Cotton Candy Grapes: A Quick Journey from Skeptical to Intrigued

Image courtesy of Spencer Gray via npr.org

It might come as a surprise to some that I can be a bit of a purist when it comes to food. While I am aware that candy is sometimes full of less-than-desirable colorings and ingredients, and that these are part of what draws me to them, I really do wish that everything I ate was much more natural than it might actually be. I buy organic fruits, vegetables and meats as often as possible, trying to let my dollar do the talking when it comes to what me and countless others desire from the food industry. As such, when I first came across an article about grapes that taste like cotton candy, my first thought was, “Keep your chemicals out of my fruit bowl!” After all, if I want cotton candy I can eat cotton candy, and grapes are delicious all on their own without tinkering around with them. But before jumping to too many conclusions, I read the following article beginning to end: The Cotton Candy Grape: A Sweet Spin On Designer Fruit.

I don’t consider myself an expert on the fruit or food industry because of reading a few articles, so please don’t get that impression! But the article touched on something that I’ve been saying to anyone who will listen for years now – food doesn’t taste the same as it once did.

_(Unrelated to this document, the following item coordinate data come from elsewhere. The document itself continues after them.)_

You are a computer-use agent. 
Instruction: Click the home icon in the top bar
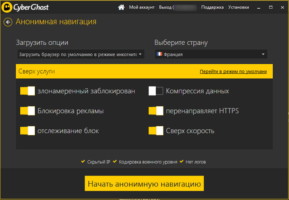121,7
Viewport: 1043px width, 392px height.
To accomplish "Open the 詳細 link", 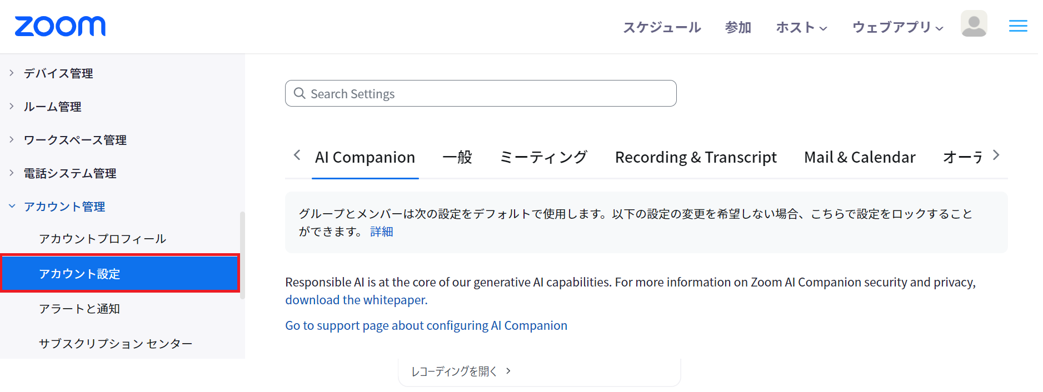I will coord(382,231).
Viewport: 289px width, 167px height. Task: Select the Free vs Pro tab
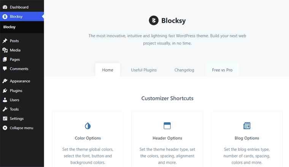point(222,70)
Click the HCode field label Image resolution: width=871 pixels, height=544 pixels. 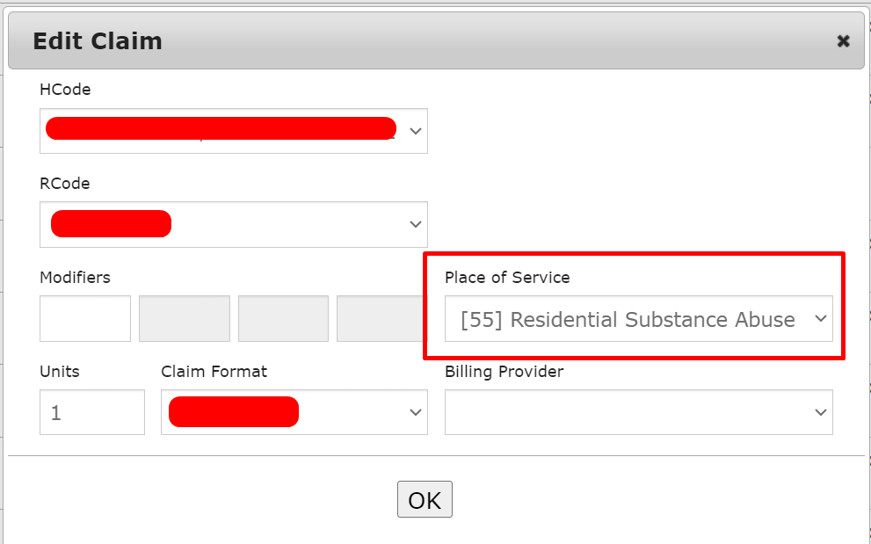(x=65, y=90)
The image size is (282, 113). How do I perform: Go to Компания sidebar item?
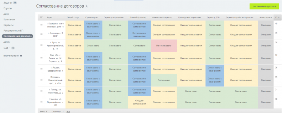tap(9, 19)
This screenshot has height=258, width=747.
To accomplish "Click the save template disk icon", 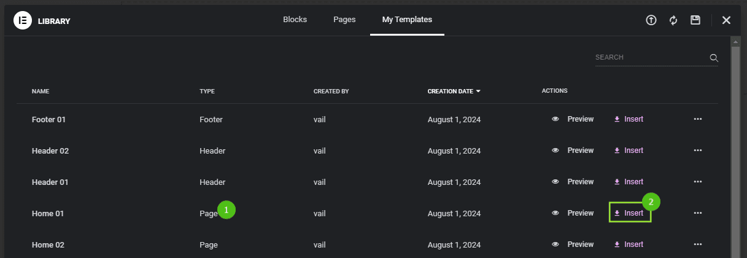I will (x=695, y=20).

The horticulturalist behind the cotton candy grape, David Cain, isn’t trying to junk food-ify our fruit supply at all. In fact, he “wants to bring back the natural flavors of our grapes, which have been stripped away by decades of breeding fruit to withstand shipping and storage.” And how is he working to achieve this goal? Not through artificial flavoring as I initially presumed, rather through plant breeding. The cotton candy grape is actually a hybrid of two different species of grapes, drawing on positive attributes of each for an entirely new flavor. This isn’t to say there isn’t any science at all to cotton candy grapes – quite the contrary! As the article explains, there are quite a few test tubes involved, and plenty of human involvement. These grapes weren’t discovered growing somewhere – they were created. But the process seems a lot more logical, and a lot less artificial, than I had originally presumed. I would like to dig a bit deeper to gain a better understanding, but as things stand now, I think I’d give them a try! How about you?